Rabu, 04 April 2012

Fiksi yang Terjadi Di Indonesia kita...

Ternyata tidak hanya small yang is beautiful. Lies ternyata juga is beautiful. Itu tampak dari tarik ulur kebohongan publik. Menko Perekonomian Hatta Rajasa membantah pemerintah melakukan itu terkait data keberhasilan pemerintah yang dikeluarkan Badan Pusat Statistik (BPS).

Tapi mari kita sejenak mengkritisi angka dan fakta seputar itu. Data dari BPS menyebut tahun 2010 Indonesia surplus beras. Tak sedikit jumlah 'kelebihan' yang dirilis, karena kuantitasnya mencapai 4,325 juta ton.

Faktanya, tahun 2010 kita gila-gilaan mengimpor beras. Dari tiga negara Vietnam, India dan Thailand, terkumpul gelontoran beras ke dalam negeri sebanyak 1,33 juta ton. Malah pajak masuk Rp 650 per kilogram yang harusnya dikenakan terpaksa 'dihapus'. Bisa dibayangkan berapa triliun rupiah uang yang 'terbuang' percuma.

Masih soal yang ada kaitannya dengan beras. Data yang dikeluarkan tertuang 'orang miskin' di negeri ini mengalami penurunan. Tapi fakta yang terungkap, penyaluran 'beras miskin' jumlahnya terus bertambah. Ini yang membingungkan.

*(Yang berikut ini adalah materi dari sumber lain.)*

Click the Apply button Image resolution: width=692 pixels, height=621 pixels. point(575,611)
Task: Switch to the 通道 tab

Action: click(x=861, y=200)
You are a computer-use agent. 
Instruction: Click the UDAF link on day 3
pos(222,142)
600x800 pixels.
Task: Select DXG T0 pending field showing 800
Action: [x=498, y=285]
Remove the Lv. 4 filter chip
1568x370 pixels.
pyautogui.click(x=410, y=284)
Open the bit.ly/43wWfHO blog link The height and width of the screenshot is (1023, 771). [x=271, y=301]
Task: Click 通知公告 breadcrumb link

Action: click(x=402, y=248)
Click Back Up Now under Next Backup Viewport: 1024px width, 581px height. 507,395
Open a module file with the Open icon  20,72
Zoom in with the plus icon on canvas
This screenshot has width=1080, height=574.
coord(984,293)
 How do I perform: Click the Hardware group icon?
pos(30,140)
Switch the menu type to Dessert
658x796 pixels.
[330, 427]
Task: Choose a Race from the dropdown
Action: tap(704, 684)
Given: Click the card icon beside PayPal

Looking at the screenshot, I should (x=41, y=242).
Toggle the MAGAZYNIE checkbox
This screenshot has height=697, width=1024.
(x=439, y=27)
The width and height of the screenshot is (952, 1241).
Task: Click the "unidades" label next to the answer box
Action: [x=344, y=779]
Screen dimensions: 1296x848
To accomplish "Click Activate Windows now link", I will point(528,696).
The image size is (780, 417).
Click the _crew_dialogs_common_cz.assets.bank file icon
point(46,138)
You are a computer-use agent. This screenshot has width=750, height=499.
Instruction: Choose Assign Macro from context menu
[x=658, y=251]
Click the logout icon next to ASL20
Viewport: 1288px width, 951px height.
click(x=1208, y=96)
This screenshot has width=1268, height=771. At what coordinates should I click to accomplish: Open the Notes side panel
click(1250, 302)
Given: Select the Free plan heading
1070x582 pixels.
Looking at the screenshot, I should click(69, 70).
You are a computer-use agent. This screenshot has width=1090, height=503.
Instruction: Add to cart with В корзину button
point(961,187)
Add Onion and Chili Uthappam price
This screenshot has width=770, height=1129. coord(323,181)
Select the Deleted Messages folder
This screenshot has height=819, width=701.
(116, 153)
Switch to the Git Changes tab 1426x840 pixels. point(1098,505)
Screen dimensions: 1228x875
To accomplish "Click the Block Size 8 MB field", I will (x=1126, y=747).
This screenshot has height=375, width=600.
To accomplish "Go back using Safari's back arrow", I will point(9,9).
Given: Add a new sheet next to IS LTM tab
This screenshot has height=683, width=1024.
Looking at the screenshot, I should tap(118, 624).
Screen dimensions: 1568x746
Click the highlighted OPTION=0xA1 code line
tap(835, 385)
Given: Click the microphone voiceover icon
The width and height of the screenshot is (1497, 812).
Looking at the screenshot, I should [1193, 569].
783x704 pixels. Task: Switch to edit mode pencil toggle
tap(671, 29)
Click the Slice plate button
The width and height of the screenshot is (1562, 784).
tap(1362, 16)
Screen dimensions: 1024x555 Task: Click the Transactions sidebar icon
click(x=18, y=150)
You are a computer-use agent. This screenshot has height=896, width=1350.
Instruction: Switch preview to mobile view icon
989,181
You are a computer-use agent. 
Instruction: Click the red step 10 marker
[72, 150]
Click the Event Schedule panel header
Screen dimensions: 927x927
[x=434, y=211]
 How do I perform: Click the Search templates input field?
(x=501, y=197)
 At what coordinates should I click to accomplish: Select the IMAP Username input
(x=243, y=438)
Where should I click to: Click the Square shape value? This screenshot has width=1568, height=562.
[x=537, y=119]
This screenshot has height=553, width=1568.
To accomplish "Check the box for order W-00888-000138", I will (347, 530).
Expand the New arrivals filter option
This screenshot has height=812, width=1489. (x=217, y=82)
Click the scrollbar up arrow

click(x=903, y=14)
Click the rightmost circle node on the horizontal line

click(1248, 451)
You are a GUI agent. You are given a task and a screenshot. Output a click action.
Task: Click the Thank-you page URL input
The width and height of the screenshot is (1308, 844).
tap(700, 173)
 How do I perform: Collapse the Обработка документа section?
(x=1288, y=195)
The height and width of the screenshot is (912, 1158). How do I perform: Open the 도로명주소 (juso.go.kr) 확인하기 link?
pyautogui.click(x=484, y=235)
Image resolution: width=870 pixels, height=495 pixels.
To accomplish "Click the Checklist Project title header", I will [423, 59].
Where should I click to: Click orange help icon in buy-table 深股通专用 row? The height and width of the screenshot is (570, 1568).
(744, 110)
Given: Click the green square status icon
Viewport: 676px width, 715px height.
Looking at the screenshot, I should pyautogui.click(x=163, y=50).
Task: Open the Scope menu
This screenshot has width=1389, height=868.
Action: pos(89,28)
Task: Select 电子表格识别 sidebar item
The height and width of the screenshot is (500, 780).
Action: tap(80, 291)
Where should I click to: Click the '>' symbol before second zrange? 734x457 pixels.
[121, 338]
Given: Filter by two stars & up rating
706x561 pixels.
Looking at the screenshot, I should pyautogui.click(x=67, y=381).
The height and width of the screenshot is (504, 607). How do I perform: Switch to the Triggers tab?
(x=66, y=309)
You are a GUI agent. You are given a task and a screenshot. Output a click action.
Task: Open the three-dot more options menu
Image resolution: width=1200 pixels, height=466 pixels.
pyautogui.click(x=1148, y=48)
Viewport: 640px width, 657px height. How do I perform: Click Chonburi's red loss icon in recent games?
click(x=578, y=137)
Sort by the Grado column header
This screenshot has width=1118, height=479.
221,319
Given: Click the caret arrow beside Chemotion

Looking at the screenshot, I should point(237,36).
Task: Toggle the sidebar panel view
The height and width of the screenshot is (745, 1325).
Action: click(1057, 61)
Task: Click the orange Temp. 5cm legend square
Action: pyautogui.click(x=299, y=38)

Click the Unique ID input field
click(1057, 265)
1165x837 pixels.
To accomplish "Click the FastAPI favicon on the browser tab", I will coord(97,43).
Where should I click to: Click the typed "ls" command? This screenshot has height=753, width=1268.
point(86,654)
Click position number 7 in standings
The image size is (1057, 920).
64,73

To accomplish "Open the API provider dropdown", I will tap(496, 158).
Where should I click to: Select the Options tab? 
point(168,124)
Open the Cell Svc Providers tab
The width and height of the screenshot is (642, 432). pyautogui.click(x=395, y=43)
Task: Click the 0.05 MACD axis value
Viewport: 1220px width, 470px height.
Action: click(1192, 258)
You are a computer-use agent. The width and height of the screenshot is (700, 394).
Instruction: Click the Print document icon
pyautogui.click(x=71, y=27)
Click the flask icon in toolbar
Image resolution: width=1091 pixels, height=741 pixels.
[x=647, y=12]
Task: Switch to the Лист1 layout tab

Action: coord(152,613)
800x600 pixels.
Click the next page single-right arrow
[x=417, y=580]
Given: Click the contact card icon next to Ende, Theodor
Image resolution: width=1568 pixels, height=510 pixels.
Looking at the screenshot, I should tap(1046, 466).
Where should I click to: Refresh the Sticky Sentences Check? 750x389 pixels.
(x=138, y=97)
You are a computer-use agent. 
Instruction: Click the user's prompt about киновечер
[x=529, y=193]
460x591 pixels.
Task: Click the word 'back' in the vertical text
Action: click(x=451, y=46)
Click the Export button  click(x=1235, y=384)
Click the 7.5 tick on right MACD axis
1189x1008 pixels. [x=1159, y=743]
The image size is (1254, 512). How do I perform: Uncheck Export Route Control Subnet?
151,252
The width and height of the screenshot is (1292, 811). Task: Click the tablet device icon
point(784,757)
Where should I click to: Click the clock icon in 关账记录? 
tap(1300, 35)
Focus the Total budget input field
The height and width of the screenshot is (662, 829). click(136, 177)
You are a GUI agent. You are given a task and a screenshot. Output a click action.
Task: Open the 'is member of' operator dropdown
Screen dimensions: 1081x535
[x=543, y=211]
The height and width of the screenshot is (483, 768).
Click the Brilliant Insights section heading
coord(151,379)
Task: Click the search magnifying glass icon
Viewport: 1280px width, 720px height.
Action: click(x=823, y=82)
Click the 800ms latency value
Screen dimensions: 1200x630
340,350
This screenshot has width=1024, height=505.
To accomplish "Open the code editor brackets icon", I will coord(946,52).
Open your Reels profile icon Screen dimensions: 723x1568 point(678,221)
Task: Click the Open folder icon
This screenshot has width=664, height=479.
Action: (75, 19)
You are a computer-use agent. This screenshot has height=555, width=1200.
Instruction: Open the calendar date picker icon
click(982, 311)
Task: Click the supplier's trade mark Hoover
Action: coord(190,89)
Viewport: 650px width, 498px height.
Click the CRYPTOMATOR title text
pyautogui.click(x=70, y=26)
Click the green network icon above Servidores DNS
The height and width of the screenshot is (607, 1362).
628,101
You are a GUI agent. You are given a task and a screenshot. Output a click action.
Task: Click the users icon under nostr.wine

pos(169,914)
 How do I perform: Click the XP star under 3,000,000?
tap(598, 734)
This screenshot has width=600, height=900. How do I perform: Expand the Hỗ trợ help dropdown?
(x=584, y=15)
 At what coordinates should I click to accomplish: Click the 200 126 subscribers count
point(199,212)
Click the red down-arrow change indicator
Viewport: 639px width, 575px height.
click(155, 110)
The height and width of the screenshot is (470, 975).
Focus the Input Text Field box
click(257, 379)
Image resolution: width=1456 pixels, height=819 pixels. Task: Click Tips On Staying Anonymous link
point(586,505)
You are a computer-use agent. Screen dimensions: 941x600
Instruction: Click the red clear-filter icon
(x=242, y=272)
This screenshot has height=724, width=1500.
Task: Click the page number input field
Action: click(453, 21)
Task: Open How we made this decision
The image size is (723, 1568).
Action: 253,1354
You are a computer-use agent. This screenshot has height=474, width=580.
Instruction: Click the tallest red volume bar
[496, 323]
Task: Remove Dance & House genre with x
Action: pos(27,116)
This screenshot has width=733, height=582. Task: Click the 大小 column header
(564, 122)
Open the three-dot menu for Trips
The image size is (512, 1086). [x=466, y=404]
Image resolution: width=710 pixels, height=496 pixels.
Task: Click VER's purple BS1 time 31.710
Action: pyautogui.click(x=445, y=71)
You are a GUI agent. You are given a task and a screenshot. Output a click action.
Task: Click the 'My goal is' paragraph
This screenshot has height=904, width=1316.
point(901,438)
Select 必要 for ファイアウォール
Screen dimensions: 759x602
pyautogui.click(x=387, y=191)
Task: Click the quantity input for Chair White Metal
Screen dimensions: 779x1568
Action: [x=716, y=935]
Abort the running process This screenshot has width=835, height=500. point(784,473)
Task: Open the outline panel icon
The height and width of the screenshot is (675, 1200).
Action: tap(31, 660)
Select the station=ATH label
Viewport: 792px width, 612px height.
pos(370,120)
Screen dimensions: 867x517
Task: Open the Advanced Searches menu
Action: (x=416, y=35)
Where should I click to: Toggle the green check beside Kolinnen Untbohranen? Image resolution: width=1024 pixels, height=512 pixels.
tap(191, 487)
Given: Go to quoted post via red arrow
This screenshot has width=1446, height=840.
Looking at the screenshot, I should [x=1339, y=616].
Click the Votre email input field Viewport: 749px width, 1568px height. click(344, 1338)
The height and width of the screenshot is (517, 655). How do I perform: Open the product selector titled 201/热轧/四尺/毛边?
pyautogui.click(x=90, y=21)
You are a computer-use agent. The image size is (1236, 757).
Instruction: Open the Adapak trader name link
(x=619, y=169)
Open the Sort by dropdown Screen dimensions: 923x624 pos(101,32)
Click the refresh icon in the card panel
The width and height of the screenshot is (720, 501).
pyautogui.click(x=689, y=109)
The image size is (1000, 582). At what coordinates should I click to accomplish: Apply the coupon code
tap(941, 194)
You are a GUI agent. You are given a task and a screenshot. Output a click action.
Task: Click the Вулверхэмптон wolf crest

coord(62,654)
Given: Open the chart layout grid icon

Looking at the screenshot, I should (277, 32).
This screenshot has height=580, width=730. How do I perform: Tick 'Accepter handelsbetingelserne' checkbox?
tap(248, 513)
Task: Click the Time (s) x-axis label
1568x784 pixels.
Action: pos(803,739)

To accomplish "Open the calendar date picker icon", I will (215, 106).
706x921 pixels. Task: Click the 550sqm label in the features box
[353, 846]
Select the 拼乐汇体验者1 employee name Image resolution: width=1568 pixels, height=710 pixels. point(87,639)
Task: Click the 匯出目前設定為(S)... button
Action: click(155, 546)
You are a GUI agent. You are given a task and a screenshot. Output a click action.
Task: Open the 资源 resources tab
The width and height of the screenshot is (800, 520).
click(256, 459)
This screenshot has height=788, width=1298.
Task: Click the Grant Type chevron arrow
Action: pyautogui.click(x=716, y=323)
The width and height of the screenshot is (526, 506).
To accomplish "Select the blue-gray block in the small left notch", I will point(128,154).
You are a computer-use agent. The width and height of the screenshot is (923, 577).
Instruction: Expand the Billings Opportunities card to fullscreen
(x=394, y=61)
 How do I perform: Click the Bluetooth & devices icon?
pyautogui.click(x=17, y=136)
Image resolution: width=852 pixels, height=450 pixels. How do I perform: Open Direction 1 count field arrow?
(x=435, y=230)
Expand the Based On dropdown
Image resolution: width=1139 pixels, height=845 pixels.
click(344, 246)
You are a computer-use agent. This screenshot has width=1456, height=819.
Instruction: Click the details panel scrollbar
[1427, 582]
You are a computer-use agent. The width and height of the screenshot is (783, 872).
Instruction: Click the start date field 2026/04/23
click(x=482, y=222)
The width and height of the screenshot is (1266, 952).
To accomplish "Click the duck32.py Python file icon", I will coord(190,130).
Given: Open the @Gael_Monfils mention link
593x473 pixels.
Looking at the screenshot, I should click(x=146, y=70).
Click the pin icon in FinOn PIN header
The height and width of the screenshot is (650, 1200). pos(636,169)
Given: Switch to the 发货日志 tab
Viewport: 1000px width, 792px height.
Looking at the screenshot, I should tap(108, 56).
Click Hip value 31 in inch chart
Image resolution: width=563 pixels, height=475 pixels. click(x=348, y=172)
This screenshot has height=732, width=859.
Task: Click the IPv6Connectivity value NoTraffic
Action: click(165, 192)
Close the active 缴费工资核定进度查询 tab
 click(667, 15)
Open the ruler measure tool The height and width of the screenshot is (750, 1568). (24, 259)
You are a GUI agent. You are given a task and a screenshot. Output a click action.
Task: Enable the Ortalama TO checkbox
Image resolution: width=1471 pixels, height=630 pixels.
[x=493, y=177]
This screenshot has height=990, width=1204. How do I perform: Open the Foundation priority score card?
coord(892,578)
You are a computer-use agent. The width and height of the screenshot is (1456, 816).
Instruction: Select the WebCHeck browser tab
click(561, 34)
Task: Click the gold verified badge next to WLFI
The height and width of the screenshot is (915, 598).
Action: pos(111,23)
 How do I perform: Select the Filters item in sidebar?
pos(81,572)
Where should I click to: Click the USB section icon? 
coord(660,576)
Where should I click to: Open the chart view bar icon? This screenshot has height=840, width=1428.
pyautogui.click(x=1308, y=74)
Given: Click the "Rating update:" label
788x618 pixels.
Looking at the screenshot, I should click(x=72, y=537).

Dan jika kita masuk lebih ke dalam, kebingungan itu makin memusingkan ketika sudah menginjak pada asumsi kebijakan dengan hasil kebijakan. Dari impor gula yang 'dimainkan' cukong-cukong, mimpi swasembada daging yang nyatanya terus impor, sampai soal kebijakan ekspor yang 'tak masuk akal'.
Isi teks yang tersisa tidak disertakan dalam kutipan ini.